What the task requires: The lines in the listing below are to be given again exactly, starting at the line holding "Where should I click to: Click the Cancelar" and ending at the line holding "Select Basic Text Box radio button". Do not include pictures.

Records provided:

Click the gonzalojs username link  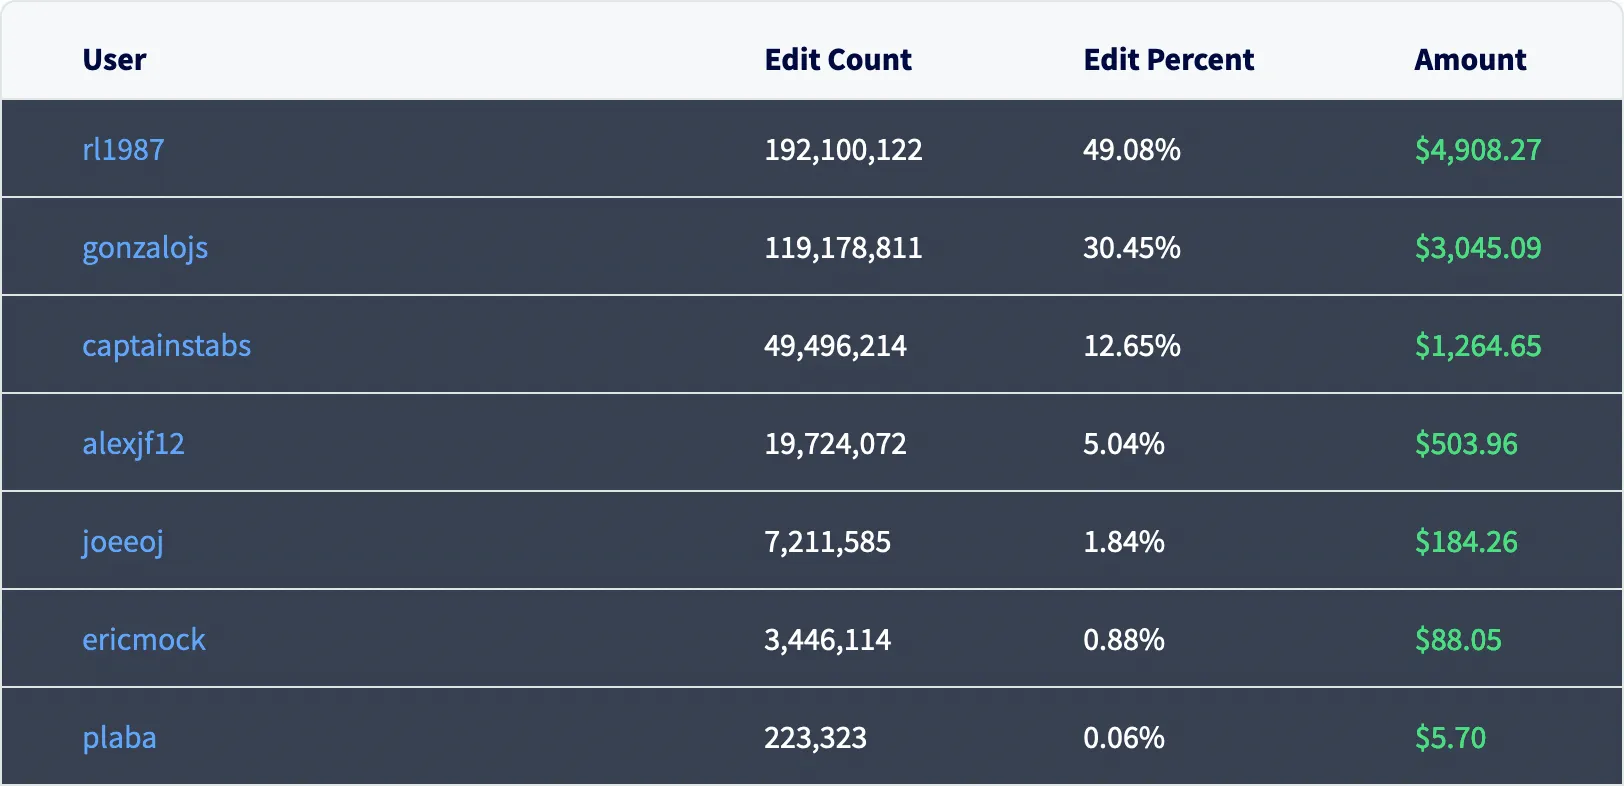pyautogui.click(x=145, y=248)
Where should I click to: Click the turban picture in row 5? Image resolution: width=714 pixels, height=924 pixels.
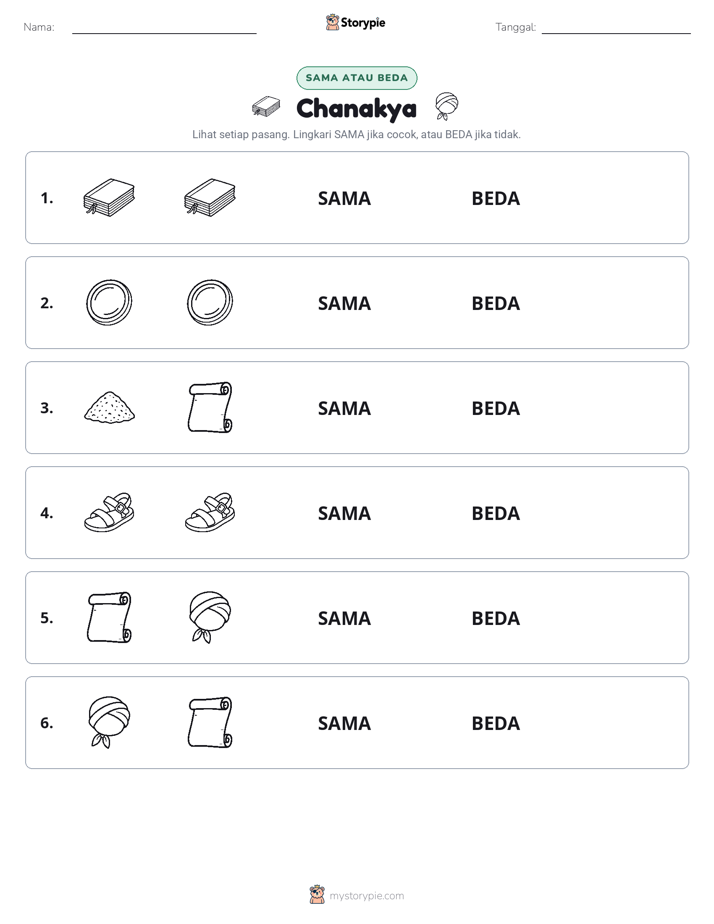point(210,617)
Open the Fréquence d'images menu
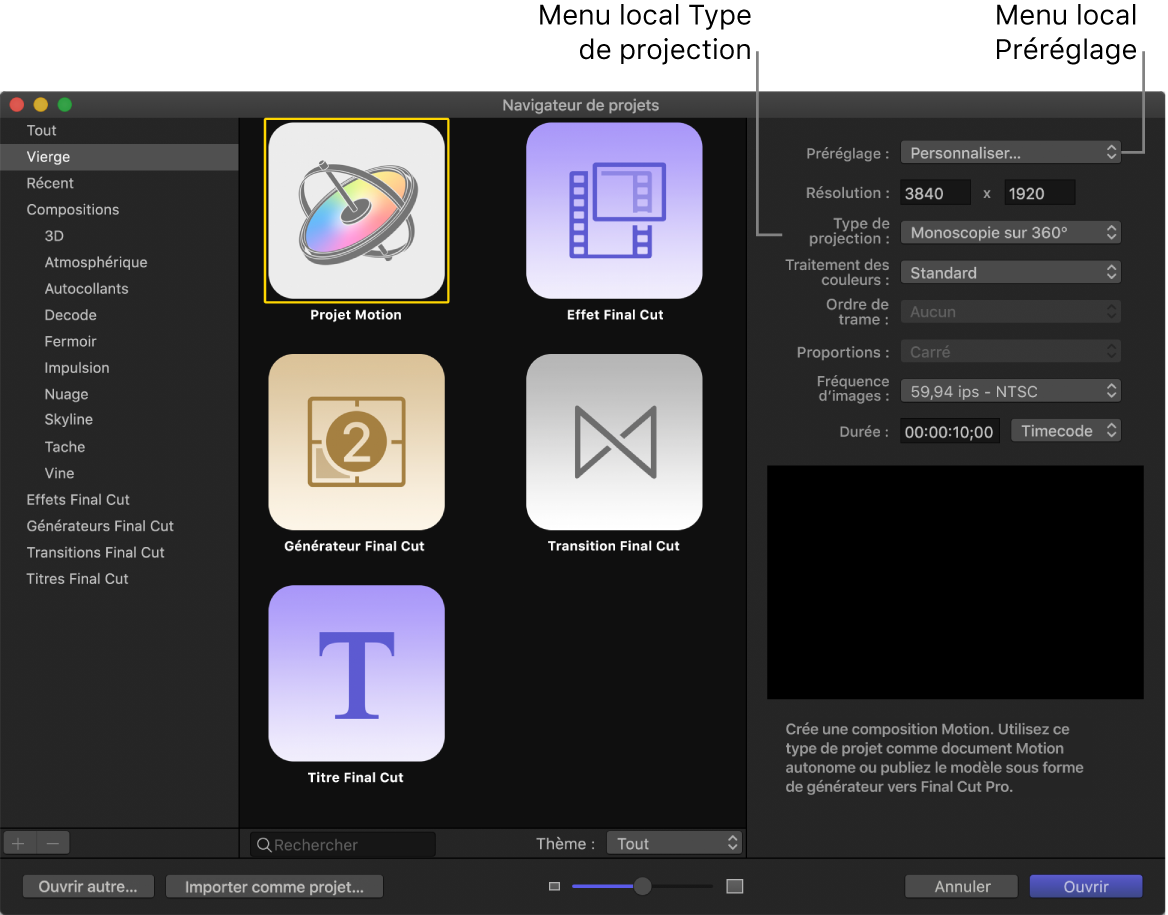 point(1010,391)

--

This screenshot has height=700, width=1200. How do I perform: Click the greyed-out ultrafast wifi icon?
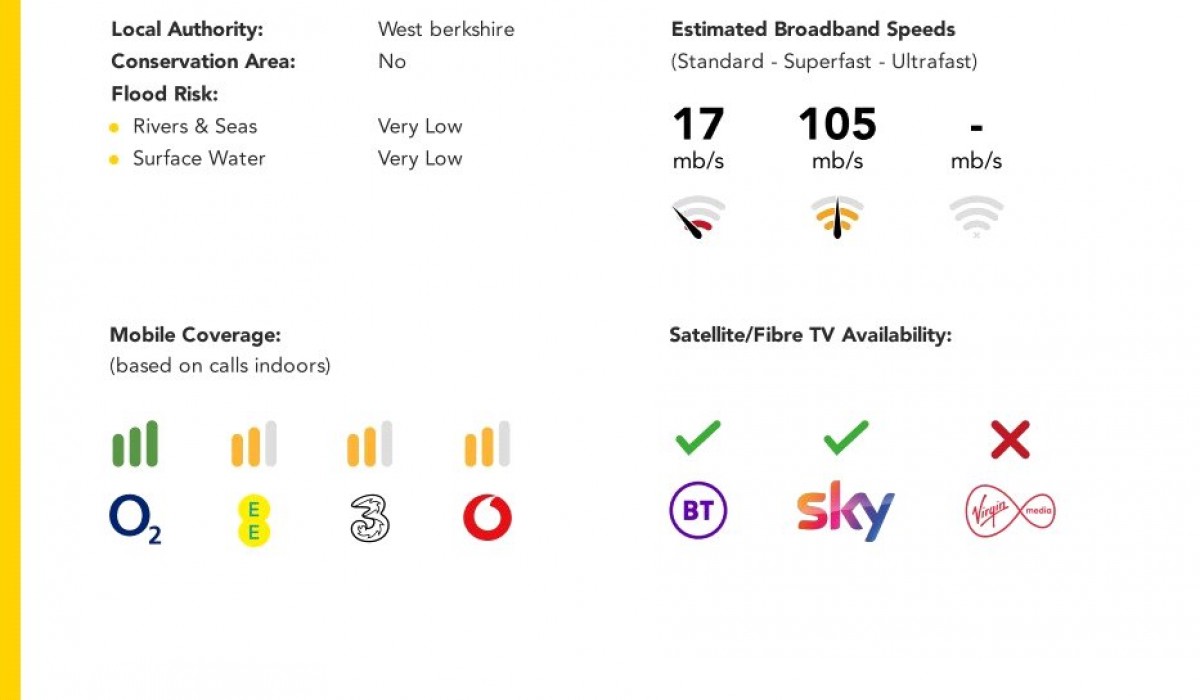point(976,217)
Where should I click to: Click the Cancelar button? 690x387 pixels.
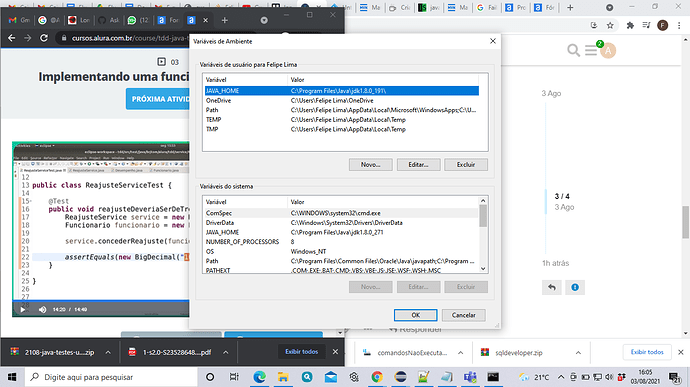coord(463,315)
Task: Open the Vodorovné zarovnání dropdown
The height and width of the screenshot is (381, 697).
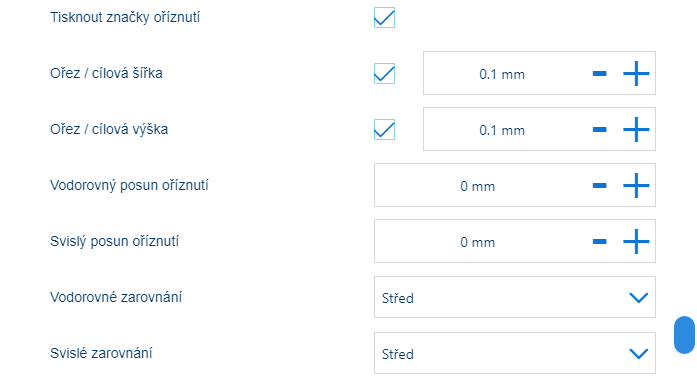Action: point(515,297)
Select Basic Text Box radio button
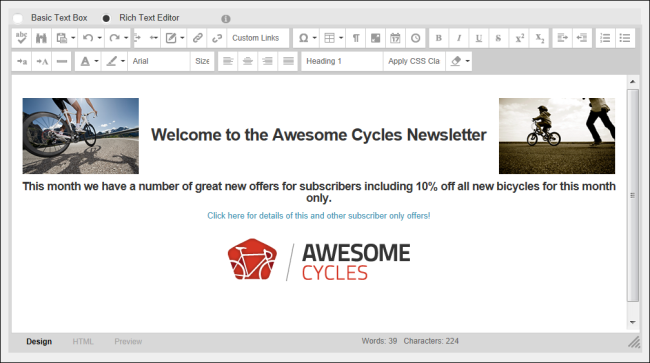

---

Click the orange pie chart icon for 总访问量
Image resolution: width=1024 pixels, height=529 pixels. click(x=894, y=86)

Result for this exercise:
Where should I click to: Click the Cancelar button? 690x387 pixels.
coord(463,315)
Task: Open the Vodorovné zarovnání dropdown
The height and width of the screenshot is (381, 697).
Action: point(515,297)
Select Basic Text Box radio button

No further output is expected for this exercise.